Exercise text
++++++

Whether clients have seen their investment portfolio returns keep up with the rising cost of living in recent years is largely a function of how much—or how little—exposure they’ve had to cash instruments and traditional fixed rate bonds; investments typically considered “safe” in the realm of portfolio construction. Over the trailing five-year period, where inflation has increased 23% cumulatively based on the CPI Index, T-bills have returned 11% and bonds -1%. Global equities have had bouts of volatility during that stretch, including two bear markets in 2020 and 2022, but overall have returned 61%, far outpacing inflation.

Further complicating matters, bonds have failed to live up to their reputation as a ballast against equity market volatility in recent years, as inflation and central bank policy has led to positive correlations between the two asset classes. And while the rate-of-change of inflation has abated since its peak in 2022, the post-Covid economy—and some of the painful whipsaws of traditional stock and bond portfolios during this period—will remain fresh in the memories of advisors and their clients for years to come.

++++++

What to do
**a)** Answer these questions from the text on inflation and portfolio returns:
(i) By how much did inflation rise cumulatively over the trailing five-year period, based on the CPI Index?
(ii) What did global equities return over that same period?
(iii) In what year did the rate-of-change of inflation peak?
**b)** From the text on inflation and portfolio returns, copy out word for word the stretch from "Further complicating matters, bonds" through "years to come.".
The material after this point comes from a separate source.

Data segment
++++++

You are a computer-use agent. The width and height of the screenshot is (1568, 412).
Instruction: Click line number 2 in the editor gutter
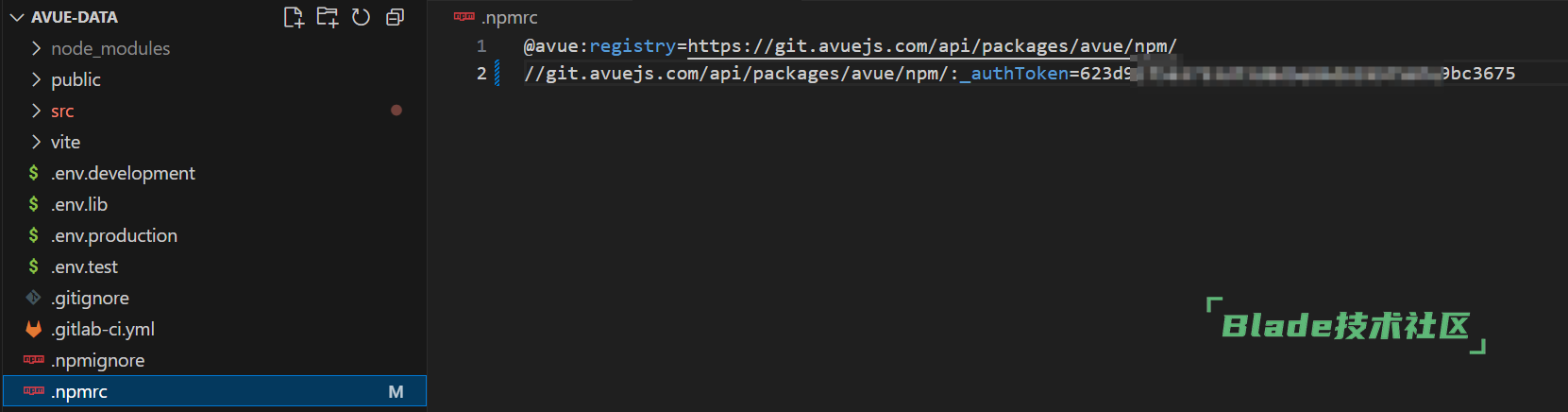click(x=481, y=73)
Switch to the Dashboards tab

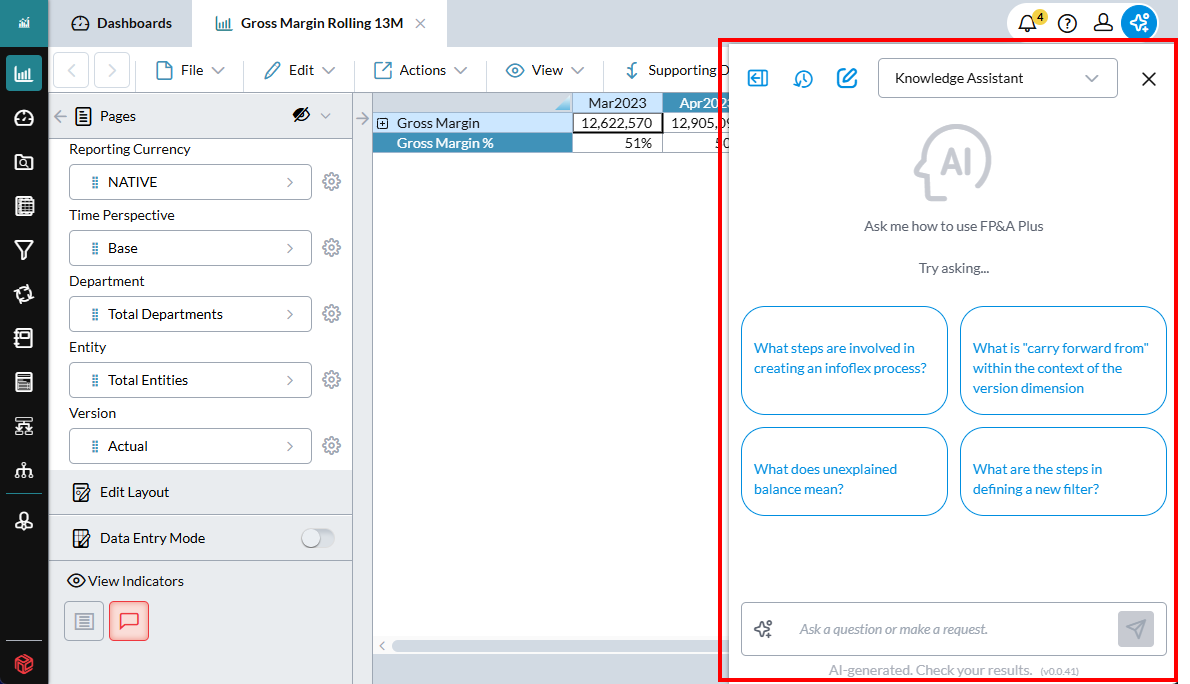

++++++

Task-by-task outputs
**a)**
(i) 23%
(ii) 61%
(iii) 2022

**b)**
Further complicating matters, bonds have failed to live up to their reputation as a ballast against equity market volatility in recent years, as inflation and central bank policy has led to positive correlations between the two asset classes. And while the rate-of-change of inflation has abated since its peak in 2022, the post-Covid economy—and some of the painful whipsaws of traditional stock and bond portfolios during this period—will remain fresh in the memories of advisors and their clients for years to come.